» Work task: From the listing below, pull out every line where the string "will" appears.

-- Records shown follows --

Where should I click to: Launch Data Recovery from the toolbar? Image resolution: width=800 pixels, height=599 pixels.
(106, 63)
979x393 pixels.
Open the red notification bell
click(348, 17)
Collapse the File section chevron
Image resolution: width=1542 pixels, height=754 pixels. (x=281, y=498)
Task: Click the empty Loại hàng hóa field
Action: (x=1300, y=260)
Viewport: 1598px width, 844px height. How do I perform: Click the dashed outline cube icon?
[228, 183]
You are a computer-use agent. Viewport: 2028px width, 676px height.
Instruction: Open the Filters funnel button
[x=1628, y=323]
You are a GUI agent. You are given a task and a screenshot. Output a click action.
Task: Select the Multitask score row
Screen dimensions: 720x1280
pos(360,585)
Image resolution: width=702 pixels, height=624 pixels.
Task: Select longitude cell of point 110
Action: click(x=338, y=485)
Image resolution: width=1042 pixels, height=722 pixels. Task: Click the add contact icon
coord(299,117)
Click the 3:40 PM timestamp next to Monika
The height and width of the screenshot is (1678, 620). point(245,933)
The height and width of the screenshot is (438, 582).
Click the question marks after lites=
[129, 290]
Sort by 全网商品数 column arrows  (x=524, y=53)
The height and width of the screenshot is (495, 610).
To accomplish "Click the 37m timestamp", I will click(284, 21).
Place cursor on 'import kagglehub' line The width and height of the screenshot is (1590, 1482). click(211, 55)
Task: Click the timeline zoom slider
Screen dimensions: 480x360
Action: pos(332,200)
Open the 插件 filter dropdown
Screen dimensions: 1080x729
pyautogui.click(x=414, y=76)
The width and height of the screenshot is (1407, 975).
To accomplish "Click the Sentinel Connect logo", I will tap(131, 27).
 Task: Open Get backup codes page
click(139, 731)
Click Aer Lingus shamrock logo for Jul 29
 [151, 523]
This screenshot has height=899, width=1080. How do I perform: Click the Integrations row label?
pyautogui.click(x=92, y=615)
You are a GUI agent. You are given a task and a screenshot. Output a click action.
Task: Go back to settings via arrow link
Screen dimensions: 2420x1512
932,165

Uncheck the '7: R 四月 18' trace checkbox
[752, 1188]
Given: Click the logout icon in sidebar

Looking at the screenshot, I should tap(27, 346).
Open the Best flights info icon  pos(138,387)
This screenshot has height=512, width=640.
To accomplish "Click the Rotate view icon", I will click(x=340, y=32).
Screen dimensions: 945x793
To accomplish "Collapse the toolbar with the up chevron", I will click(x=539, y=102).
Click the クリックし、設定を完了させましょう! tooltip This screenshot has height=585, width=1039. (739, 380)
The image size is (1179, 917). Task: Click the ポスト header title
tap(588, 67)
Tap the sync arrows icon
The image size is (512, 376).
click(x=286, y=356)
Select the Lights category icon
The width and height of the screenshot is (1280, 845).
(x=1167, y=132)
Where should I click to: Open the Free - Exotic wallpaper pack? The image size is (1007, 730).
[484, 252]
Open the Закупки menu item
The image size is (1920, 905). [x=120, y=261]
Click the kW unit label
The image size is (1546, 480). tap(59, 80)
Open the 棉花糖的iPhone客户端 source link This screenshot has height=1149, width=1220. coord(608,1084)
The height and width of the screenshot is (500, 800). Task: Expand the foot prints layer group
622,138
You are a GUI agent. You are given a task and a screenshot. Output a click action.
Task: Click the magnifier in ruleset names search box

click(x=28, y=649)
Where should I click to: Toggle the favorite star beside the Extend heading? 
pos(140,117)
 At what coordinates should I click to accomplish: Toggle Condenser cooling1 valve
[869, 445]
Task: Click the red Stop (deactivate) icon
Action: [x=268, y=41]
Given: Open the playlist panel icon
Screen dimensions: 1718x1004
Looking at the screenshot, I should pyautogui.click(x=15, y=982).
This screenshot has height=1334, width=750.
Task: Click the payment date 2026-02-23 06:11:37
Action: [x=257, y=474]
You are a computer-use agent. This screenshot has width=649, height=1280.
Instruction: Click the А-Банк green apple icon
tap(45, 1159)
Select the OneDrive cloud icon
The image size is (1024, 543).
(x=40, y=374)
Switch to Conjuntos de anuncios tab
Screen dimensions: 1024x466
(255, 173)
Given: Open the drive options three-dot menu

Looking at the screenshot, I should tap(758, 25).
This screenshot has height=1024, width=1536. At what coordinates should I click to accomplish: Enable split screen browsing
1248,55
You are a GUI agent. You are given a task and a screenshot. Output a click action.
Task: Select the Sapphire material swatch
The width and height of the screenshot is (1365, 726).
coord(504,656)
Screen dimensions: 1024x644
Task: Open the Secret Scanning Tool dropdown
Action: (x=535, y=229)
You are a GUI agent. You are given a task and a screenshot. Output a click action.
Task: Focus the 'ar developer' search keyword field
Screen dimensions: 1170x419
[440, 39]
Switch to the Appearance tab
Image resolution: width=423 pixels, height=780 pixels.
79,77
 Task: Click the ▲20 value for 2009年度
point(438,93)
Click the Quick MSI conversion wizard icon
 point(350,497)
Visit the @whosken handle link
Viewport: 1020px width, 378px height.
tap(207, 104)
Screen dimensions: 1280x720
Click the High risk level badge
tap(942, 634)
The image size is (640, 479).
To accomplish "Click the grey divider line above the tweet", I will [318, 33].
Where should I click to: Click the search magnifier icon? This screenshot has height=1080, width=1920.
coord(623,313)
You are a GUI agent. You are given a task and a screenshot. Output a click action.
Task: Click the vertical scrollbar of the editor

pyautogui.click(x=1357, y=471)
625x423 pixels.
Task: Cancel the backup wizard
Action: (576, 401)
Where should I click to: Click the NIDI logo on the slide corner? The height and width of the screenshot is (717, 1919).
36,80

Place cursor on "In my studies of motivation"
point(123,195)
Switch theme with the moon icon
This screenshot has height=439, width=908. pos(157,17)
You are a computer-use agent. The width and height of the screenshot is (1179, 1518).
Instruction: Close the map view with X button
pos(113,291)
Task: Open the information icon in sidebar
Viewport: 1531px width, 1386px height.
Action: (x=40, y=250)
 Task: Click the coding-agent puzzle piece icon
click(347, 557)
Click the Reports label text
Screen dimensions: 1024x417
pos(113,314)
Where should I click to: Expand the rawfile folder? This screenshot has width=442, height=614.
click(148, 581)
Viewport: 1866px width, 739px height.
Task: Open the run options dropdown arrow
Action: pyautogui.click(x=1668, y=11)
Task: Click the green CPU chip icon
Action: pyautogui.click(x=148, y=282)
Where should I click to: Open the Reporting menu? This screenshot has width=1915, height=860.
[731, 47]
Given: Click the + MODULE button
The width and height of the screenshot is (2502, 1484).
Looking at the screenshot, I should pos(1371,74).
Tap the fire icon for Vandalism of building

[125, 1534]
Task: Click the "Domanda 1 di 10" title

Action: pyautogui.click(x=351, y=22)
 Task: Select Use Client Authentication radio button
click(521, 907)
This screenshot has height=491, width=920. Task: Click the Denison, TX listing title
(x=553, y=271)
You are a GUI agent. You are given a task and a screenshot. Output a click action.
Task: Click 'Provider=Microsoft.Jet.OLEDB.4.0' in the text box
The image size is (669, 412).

-- Records shown concluded --

» Exercise answer:
To accomplish "Click the 37m timestamp", I will click(284, 21).
To accomplish "Click the Sentinel Connect logo", I will tap(131, 27).
To accomplish "Click the Rotate view icon", I will click(x=340, y=32).
To accomplish "Collapse the toolbar with the up chevron", I will click(x=539, y=102).
To accomplish "Click the grey divider line above the tweet", I will [318, 33].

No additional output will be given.